地元・沖縄で、しかも、今年3月にあげた自身の結婚式以来、久しぶりに全員が揃った家族の前で、実現した初優勝。厳しい父、優しい母。人一倍努力家で完ぺき主義の弟、19歳にして女子ゴルフ界の未来を背負う妹・・・。「誰が欠けてもダメ。みんなそれぞれに役割がある」大切な家族の目の前で、いつもみんなを祝う立場だった宮里家の長兄が、主役になった。
「自分は勝っても、絶対に泣くタイプじゃない」と、タカをくくっていたが、それは大きな思い違いだったようだ。特に、これまで苦労をかけてきた両親のことを思うと、涙が止まらない。大会主催者と、コースの那覇ゴルフ倶楽部と、そのグリーンキーパーと、ボランティアのみなさんと、最後まで大きな声援を送ってくれたギャラリーのみなさんに感謝の気持ちを述べたあと、「父と母がいなければ、今の僕はありませんでした。本当に、本当にありがとう!」
両親へのあふれる思い。涙で、声にならない声を懸命に振り絞り、生まれてはじめての優勝スピーチを締めくくった。
「藍ちゃんのお兄ちゃん」と呼ばれないためには…
アマチュア時代からプロの試合で優勝争いを繰り広げてきた弟。デビューからわずか1年で1億円プレーヤーまで上りつめた妹。
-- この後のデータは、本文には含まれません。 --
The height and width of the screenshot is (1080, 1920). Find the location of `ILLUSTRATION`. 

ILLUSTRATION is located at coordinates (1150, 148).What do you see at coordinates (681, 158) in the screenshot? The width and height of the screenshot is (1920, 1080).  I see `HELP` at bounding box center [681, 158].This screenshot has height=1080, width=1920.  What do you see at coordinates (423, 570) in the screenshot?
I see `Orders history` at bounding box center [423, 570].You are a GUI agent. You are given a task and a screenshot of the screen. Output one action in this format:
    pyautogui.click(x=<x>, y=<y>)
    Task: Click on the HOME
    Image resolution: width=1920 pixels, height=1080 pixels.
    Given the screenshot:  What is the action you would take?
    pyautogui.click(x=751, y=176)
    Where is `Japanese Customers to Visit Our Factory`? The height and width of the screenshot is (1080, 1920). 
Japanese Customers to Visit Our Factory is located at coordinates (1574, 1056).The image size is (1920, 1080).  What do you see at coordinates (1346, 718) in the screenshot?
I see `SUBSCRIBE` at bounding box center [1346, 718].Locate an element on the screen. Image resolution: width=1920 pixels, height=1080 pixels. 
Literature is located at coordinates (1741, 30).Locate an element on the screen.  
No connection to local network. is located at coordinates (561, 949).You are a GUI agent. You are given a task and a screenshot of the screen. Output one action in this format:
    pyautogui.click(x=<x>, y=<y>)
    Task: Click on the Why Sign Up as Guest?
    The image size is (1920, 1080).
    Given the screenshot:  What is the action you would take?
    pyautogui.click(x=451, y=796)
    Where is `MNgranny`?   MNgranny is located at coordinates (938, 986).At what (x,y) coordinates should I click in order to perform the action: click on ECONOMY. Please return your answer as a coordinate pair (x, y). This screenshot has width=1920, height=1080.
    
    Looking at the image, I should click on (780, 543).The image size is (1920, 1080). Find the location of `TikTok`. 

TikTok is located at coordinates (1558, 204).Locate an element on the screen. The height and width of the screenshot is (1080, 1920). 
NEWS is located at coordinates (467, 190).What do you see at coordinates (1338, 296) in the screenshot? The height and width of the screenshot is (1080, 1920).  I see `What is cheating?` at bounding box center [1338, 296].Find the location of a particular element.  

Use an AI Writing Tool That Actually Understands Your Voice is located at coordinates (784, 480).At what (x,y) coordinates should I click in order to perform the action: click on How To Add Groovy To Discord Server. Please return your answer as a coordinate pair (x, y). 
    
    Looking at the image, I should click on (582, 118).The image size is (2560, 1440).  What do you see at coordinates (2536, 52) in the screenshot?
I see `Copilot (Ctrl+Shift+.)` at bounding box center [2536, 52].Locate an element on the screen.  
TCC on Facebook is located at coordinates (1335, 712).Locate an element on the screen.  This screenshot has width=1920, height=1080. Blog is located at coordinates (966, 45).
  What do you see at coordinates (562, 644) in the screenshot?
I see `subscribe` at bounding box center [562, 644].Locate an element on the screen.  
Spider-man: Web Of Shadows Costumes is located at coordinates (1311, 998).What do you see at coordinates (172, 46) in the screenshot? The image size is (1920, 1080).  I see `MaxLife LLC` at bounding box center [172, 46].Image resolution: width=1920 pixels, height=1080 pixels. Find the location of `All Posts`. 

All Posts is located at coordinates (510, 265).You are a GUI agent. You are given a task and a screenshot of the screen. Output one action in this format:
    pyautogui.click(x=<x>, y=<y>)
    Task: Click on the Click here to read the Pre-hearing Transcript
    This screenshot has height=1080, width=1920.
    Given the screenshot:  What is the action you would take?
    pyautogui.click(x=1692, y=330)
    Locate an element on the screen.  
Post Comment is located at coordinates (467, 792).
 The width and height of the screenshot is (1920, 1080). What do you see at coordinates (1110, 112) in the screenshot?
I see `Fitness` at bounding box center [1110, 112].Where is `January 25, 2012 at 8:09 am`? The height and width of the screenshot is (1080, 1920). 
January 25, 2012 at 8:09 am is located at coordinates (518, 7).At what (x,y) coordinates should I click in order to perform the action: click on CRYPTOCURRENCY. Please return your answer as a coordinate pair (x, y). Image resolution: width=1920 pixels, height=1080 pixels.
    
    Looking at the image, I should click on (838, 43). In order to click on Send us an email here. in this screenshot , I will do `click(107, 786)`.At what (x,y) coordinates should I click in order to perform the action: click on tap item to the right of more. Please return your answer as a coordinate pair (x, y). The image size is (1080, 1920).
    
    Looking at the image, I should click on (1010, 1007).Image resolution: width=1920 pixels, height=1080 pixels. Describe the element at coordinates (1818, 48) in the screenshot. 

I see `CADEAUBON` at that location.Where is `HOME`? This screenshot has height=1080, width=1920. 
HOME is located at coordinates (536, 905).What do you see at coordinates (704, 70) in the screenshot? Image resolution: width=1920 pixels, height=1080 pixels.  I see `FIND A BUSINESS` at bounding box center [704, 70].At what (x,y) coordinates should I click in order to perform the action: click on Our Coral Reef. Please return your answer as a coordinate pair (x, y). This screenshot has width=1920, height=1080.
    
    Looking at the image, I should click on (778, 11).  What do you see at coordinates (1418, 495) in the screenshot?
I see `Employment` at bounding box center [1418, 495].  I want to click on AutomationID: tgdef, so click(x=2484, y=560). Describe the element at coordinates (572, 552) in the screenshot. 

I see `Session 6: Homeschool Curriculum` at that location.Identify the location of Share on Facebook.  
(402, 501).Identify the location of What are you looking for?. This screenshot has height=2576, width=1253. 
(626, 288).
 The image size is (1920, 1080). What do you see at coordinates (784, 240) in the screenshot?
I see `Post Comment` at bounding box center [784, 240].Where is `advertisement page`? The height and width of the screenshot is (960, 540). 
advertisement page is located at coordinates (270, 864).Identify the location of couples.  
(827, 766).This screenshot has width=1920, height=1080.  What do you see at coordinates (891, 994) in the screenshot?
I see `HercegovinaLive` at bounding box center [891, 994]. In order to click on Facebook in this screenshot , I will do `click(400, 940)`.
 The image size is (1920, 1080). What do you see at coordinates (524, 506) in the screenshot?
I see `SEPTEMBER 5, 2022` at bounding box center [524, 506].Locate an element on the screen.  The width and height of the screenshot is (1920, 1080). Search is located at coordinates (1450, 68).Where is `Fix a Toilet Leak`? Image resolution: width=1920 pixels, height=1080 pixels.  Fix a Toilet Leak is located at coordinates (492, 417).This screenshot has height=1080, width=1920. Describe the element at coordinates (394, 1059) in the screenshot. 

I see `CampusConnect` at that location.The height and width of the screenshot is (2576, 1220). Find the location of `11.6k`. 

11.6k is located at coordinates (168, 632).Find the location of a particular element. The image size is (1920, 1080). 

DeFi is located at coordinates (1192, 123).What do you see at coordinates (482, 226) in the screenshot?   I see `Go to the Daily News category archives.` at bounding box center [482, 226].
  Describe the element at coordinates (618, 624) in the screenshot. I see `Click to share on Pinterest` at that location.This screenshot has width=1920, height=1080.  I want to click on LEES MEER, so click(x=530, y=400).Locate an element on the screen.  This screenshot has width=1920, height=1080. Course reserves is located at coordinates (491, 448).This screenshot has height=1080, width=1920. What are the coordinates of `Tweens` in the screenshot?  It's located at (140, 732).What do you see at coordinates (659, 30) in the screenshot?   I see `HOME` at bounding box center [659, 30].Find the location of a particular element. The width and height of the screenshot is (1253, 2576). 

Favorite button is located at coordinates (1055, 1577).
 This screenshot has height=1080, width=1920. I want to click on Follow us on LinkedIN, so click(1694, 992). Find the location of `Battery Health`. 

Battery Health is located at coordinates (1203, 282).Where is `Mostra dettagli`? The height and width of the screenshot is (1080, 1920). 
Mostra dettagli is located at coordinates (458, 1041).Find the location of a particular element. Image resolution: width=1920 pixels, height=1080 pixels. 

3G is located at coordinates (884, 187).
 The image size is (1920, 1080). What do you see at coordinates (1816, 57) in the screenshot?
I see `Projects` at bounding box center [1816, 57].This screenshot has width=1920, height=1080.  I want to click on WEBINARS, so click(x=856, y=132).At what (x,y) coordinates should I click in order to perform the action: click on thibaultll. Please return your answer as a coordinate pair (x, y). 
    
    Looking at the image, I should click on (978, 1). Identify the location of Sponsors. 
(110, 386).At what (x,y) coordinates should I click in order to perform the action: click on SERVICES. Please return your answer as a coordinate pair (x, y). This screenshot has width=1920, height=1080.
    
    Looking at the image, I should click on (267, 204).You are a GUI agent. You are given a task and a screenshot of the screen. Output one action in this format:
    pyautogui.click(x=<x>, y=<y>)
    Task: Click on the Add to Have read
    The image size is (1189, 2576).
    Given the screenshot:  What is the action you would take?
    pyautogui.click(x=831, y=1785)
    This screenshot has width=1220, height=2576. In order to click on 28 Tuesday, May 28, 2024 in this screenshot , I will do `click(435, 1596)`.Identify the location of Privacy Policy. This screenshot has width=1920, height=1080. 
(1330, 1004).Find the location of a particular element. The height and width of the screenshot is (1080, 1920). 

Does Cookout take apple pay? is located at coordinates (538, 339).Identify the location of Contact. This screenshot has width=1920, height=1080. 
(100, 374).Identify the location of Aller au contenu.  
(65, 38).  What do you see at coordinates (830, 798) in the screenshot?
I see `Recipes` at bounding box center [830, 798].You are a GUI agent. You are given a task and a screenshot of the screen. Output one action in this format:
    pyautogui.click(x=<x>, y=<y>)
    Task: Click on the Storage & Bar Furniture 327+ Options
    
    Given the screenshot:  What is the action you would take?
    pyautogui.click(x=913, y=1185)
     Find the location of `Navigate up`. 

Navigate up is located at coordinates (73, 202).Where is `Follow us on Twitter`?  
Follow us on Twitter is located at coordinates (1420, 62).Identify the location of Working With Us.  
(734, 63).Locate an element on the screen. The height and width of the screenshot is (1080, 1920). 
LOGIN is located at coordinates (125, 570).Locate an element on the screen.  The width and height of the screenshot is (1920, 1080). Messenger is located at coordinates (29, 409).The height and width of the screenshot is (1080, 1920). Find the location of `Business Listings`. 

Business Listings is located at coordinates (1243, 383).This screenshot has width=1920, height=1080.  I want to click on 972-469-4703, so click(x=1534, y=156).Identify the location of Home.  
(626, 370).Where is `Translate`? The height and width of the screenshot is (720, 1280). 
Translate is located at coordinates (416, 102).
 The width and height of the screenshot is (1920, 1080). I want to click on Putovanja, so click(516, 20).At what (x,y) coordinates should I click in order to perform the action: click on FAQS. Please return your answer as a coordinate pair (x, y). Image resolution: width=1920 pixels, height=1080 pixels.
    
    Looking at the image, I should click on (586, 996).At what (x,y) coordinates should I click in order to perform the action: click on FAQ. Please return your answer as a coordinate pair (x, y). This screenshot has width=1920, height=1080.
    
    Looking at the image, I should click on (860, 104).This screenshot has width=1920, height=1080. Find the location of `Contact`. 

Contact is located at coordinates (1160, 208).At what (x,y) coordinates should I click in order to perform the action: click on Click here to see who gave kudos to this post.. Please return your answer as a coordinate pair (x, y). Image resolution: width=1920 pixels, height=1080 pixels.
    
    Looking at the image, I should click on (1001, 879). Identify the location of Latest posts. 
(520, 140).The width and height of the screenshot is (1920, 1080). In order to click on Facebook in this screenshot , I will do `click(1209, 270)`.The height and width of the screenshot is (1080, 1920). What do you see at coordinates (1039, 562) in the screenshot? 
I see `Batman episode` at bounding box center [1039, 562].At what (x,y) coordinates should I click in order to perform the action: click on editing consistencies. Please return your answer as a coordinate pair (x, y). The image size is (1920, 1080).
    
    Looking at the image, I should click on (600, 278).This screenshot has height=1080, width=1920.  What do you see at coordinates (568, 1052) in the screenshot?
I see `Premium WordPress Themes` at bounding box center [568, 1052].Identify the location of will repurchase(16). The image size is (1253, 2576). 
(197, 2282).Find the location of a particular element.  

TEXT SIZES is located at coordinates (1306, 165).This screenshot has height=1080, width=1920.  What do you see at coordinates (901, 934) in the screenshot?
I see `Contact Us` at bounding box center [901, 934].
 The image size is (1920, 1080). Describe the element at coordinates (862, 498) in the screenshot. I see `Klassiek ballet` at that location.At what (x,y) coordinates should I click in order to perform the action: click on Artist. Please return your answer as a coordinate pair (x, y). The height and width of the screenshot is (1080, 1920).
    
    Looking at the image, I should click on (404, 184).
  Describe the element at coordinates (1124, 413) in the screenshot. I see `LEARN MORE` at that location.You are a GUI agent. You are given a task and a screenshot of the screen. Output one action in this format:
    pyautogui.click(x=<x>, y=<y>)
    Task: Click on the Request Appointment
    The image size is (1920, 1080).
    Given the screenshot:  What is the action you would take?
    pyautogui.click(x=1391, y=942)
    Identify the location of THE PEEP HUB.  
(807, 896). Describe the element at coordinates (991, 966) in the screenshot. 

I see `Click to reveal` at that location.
「優作君のお兄ちゃん」、「藍ちゃんのお兄ちゃん」。いつもそう呼ばれてきたが、無理もない。これまでずっと、「聖志は宮里家の悩みの種だった」(父・優さん)からだ。
「両親のすねをかじりすぎて、スネがなくなってしまった」と、聖志本人も苦笑する学生時代。ゴルフの名門・近畿大学に入学したものの、「遊びがたたって」留年決定。怒り心頭の優さんに沖縄に連れ戻されて、2年間の期限付きでプロを目指して厳しい特訓を受けた。「ゴルフの感性は、兄弟一。のみこみが早くて器用な分、すぐに『自分はできる』と思って満足してしまうんですよ」(優さん)
練習をサボりがちの聖志には、父の容赦ない鉄拳が飛んだ。「でも、そういう父の監視がないと、僕はダメみたいなんです」。厳しいけれど、父はいつも、息子の長所を最大限に生かした的確なアドバイスで導いてくれた。
そんな父に叱られたあと、そっとフォローを入れてくれたのはきまって母・豊子さんだった。「怒られる理由は、分かっているんでしょう?」そんなのんびりした物言いに、いつも救われた。そして人一倍努力家の弟と、出来の良い妹。「兄弟の活躍が『俺も負けられない』という気にさせてくれて・・・。うちは家族それぞれに役割があって。誰が欠けても、ダメなんです」
そんな家族の愛に支えられてきた長兄は、この日いよいよ初の「主役の座」をつかんだが、「当分はまだ、『藍ちゃんのお兄ちゃん』て、言われるんじゃないかなあ?」この1勝だけでは足りない、と聖志は考えている。デビューから、稼いだ賞金すべて足しても藍さんの2004年シーズンに満たないからだ。宮里聖志として存在をアピールするためには「少なくとも、1億円は稼がないとダメでしょう」
このアジア・ジャパン沖縄オープンは2004年内の開催ながら、来シーズンにカウントされるトーナメントだ。優勝賞金2000万円を手にして、まずは2005年の賞金ランクで「1位」に躍り出た。兄弟の誰よりも早くひと稼ぎして、「来年は、藍ちゃんの賞金を超えるぞ!」と、張りきっている。